→ **Task requirements**
Copy each of the entries below verbatim, line for line, with no changes.

(Stored records)
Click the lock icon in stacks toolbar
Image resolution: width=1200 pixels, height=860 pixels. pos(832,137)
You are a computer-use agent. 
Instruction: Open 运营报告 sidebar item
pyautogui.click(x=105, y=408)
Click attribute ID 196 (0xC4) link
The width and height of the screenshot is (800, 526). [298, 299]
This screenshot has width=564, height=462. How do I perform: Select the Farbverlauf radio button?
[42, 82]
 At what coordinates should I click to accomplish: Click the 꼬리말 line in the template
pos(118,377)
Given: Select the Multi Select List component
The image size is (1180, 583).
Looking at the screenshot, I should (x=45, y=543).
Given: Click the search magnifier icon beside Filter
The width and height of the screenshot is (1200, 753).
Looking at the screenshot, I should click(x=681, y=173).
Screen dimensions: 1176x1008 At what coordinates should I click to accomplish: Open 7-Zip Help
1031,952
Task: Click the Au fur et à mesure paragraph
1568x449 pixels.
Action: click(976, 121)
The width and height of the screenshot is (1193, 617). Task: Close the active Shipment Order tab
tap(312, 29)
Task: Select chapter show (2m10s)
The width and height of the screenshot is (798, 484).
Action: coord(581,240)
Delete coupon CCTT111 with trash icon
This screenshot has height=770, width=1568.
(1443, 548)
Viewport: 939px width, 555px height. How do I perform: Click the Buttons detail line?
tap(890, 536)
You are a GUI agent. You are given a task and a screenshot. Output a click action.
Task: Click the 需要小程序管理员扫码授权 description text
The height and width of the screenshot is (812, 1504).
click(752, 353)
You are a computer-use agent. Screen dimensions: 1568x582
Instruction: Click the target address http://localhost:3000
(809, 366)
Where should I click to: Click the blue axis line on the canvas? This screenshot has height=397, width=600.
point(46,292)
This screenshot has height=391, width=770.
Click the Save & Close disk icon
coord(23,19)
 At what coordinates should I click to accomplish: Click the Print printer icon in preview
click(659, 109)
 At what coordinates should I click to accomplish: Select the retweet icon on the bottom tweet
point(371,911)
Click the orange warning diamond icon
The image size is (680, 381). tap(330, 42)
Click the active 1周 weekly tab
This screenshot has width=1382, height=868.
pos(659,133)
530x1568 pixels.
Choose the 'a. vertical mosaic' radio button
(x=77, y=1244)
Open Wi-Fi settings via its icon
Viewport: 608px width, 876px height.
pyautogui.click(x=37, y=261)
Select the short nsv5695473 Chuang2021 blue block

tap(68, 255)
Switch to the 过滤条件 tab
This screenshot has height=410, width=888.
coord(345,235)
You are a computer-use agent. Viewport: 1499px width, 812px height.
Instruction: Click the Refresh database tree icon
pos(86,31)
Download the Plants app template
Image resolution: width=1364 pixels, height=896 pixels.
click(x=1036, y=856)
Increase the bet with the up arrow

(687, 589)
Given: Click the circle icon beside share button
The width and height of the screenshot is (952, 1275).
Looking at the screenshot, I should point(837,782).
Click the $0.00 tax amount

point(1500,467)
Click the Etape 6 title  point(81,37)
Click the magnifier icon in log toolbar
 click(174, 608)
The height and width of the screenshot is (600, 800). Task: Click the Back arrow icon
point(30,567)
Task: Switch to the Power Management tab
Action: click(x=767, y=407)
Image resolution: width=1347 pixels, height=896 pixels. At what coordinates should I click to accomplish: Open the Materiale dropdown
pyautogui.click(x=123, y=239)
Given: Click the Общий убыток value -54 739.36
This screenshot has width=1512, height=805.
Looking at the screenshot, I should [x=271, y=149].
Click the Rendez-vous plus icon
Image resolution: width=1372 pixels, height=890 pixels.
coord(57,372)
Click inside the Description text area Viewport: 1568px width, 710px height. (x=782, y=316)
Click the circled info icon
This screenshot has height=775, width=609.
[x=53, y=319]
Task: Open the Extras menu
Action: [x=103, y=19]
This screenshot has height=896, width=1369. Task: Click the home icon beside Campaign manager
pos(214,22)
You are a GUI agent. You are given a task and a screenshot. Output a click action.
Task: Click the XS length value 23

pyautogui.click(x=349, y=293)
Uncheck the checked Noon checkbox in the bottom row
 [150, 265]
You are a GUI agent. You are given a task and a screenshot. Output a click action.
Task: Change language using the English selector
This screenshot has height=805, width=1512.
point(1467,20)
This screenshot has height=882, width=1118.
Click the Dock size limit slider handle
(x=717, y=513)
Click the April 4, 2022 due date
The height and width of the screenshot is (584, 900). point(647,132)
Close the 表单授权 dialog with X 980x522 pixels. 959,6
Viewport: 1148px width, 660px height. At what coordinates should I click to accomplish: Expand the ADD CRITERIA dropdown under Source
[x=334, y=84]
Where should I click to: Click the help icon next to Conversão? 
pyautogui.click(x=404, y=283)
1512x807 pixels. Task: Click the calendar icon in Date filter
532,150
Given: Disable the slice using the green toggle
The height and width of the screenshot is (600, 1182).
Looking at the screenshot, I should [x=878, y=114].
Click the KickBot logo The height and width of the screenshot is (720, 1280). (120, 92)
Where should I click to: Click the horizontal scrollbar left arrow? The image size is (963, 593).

→ **Expected output**
Click the lock icon in stacks toolbar
Image resolution: width=1200 pixels, height=860 pixels. pos(832,137)
You are a computer-use agent. 
Instruction: Open 运营报告 sidebar item
pyautogui.click(x=105, y=408)
Click attribute ID 196 (0xC4) link
The width and height of the screenshot is (800, 526). [298, 299]
This screenshot has width=564, height=462. How do I perform: Select the Farbverlauf radio button?
[42, 82]
 At what coordinates should I click to accomplish: Click the 꼬리말 line in the template
pos(118,377)
Given: Select the Multi Select List component
The image size is (1180, 583).
Looking at the screenshot, I should (x=45, y=543).
Given: Click the search magnifier icon beside Filter
The width and height of the screenshot is (1200, 753).
Looking at the screenshot, I should click(x=681, y=173).
Screen dimensions: 1176x1008 At what coordinates should I click to accomplish: Open 7-Zip Help
1031,952
Task: Click the Au fur et à mesure paragraph
1568x449 pixels.
Action: click(976, 121)
The width and height of the screenshot is (1193, 617). Task: Close the active Shipment Order tab
tap(312, 29)
Task: Select chapter show (2m10s)
The width and height of the screenshot is (798, 484).
Action: coord(581,240)
Delete coupon CCTT111 with trash icon
This screenshot has height=770, width=1568.
(1443, 548)
Viewport: 939px width, 555px height. How do I perform: Click the Buttons detail line?
tap(890, 536)
You are a GUI agent. You are given a task and a screenshot. Output a click action.
Task: Click the 需要小程序管理员扫码授权 description text
The height and width of the screenshot is (812, 1504).
click(752, 353)
You are a computer-use agent. Screen dimensions: 1568x582
Instruction: Click the target address http://localhost:3000
(809, 366)
Where should I click to: Click the blue axis line on the canvas? This screenshot has height=397, width=600.
point(46,292)
This screenshot has height=391, width=770.
Click the Save & Close disk icon
coord(23,19)
 At what coordinates should I click to accomplish: Click the Print printer icon in preview
click(659, 109)
 At what coordinates should I click to accomplish: Select the retweet icon on the bottom tweet
point(371,911)
Click the orange warning diamond icon
The image size is (680, 381). tap(330, 42)
Click the active 1周 weekly tab
This screenshot has width=1382, height=868.
pos(659,133)
530x1568 pixels.
Choose the 'a. vertical mosaic' radio button
(x=77, y=1244)
Open Wi-Fi settings via its icon
Viewport: 608px width, 876px height.
pyautogui.click(x=37, y=261)
Select the short nsv5695473 Chuang2021 blue block

tap(68, 255)
Switch to the 过滤条件 tab
This screenshot has height=410, width=888.
coord(345,235)
You are a computer-use agent. Viewport: 1499px width, 812px height.
Instruction: Click the Refresh database tree icon
pos(86,31)
Download the Plants app template
Image resolution: width=1364 pixels, height=896 pixels.
click(x=1036, y=856)
Increase the bet with the up arrow

(687, 589)
Given: Click the circle icon beside share button
The width and height of the screenshot is (952, 1275).
Looking at the screenshot, I should point(837,782).
Click the $0.00 tax amount

point(1500,467)
Click the Etape 6 title  point(81,37)
Click the magnifier icon in log toolbar
 click(174, 608)
The height and width of the screenshot is (600, 800). Task: Click the Back arrow icon
point(30,567)
Task: Switch to the Power Management tab
Action: click(x=767, y=407)
Image resolution: width=1347 pixels, height=896 pixels. At what coordinates should I click to accomplish: Open the Materiale dropdown
pyautogui.click(x=123, y=239)
Given: Click the Общий убыток value -54 739.36
This screenshot has width=1512, height=805.
Looking at the screenshot, I should [x=271, y=149].
Click the Rendez-vous plus icon
Image resolution: width=1372 pixels, height=890 pixels.
coord(57,372)
Click inside the Description text area Viewport: 1568px width, 710px height. (x=782, y=316)
Click the circled info icon
This screenshot has height=775, width=609.
[x=53, y=319]
Task: Open the Extras menu
Action: [x=103, y=19]
This screenshot has height=896, width=1369. Task: Click the home icon beside Campaign manager
pos(214,22)
You are a GUI agent. You are given a task and a screenshot. Output a click action.
Task: Click the XS length value 23

pyautogui.click(x=349, y=293)
Uncheck the checked Noon checkbox in the bottom row
 [150, 265]
You are a GUI agent. You are given a task and a screenshot. Output a click action.
Task: Change language using the English selector
This screenshot has height=805, width=1512.
point(1467,20)
This screenshot has height=882, width=1118.
Click the Dock size limit slider handle
(x=717, y=513)
Click the April 4, 2022 due date
The height and width of the screenshot is (584, 900). point(647,132)
Close the 表单授权 dialog with X 980x522 pixels. 959,6
Viewport: 1148px width, 660px height. At what coordinates should I click to accomplish: Expand the ADD CRITERIA dropdown under Source
[x=334, y=84]
Where should I click to: Click the help icon next to Conversão? 
pyautogui.click(x=404, y=283)
1512x807 pixels. Task: Click the calendar icon in Date filter
532,150
Given: Disable the slice using the green toggle
The height and width of the screenshot is (600, 1182).
Looking at the screenshot, I should [x=878, y=114].
Click the KickBot logo The height and width of the screenshot is (720, 1280). (120, 92)
Where should I click to: Click the horizontal scrollbar left arrow? The image size is (963, 593).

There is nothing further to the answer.